Segment Start: Exercise inputs
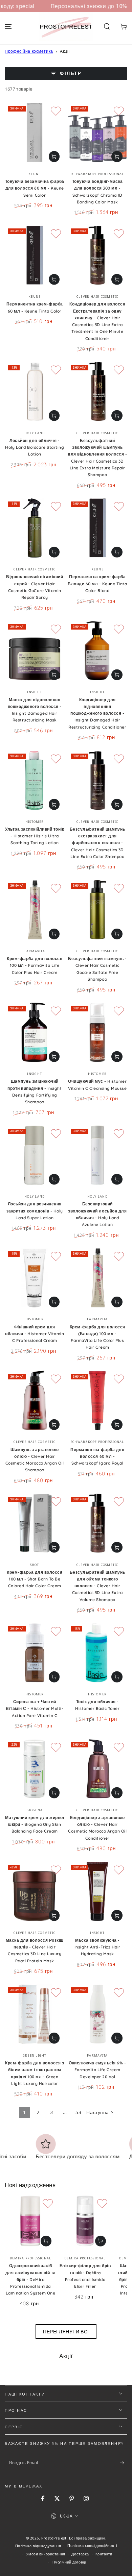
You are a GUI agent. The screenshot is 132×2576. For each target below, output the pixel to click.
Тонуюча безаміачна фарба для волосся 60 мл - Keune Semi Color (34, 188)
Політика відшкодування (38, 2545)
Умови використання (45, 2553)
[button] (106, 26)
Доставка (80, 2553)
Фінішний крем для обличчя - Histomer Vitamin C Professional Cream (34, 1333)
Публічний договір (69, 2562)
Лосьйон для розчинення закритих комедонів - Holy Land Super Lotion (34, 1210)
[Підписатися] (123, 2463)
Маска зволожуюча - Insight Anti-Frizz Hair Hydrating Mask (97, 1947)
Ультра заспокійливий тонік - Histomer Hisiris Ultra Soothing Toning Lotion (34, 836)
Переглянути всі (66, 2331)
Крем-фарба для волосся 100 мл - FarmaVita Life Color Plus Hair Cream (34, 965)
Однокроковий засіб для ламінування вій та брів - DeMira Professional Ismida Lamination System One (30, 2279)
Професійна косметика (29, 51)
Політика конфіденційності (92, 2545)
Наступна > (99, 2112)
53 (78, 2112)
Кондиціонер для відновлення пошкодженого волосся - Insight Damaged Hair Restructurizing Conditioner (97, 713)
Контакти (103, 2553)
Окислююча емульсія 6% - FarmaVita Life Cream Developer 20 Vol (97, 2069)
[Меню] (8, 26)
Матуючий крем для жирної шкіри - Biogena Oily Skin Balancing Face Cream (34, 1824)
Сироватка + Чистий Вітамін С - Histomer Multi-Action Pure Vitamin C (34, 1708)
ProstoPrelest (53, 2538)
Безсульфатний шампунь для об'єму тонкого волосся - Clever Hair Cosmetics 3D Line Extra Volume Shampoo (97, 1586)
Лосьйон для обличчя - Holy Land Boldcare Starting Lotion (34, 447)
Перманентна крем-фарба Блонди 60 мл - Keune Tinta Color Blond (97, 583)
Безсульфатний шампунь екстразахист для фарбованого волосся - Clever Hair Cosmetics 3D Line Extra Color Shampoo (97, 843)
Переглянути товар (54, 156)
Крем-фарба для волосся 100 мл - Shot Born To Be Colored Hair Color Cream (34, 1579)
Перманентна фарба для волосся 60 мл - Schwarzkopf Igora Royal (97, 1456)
Segment End: Exercise inputs
Segment Start: Exercise inputs
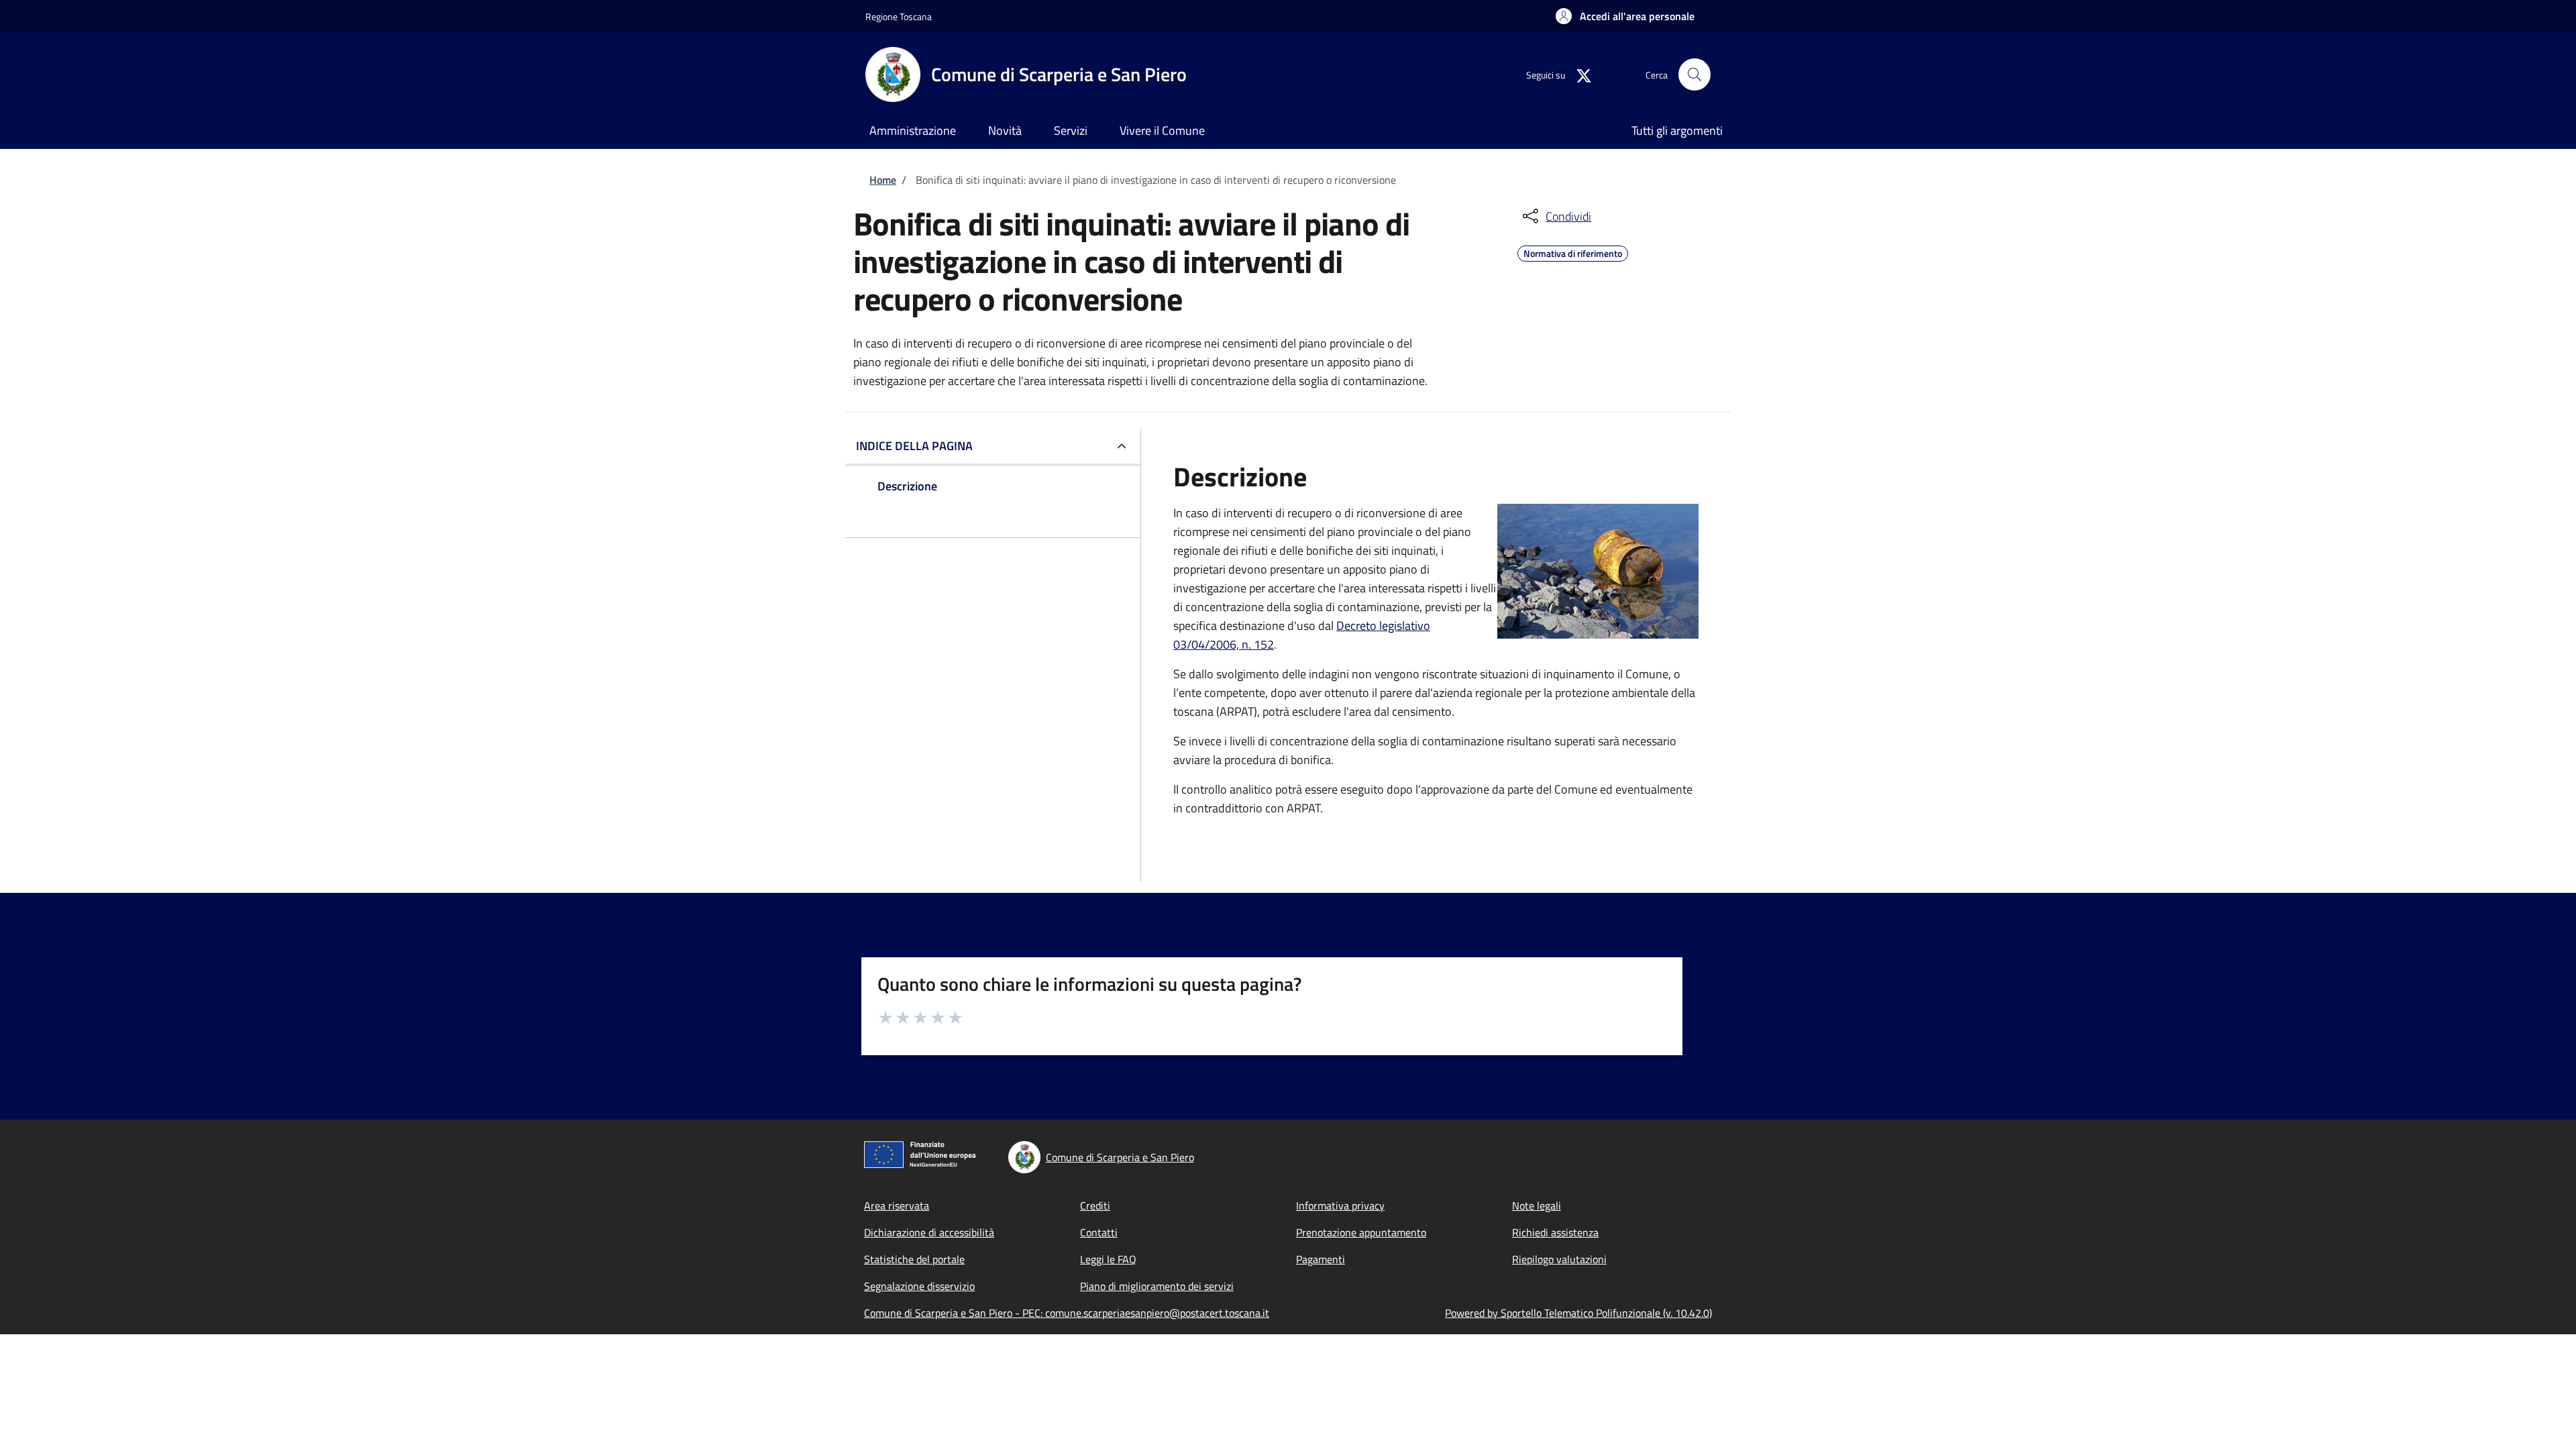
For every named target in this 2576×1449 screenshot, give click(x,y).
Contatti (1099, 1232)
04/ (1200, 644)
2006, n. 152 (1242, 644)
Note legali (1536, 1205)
Segment End: Exercise inputs
Segment Start: Exercise inputs
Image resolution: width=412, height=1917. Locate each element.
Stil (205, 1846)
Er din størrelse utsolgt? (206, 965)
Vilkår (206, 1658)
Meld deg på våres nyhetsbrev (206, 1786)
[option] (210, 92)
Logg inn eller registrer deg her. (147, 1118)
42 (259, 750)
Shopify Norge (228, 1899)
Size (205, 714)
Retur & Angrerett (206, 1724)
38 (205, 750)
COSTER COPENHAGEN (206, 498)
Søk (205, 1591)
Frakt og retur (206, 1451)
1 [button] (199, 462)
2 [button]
Segment End: Exercise inputs
- **Task item**
Could you set down, exactly as written, the lines above between the one holding "You are a GUI" and the one holding "Доставка (80, 2553)", inclusive, and nothing more?

- **Solution to this problem**
You are a GUI agent. The screenshot is 132×2576. For each target below, output the pixel to click.
Тонуюча безаміачна фарба для волосся 60 мл - Keune Semi Color (34, 188)
Політика відшкодування (38, 2545)
Умови використання (45, 2553)
[button] (106, 26)
Доставка (80, 2553)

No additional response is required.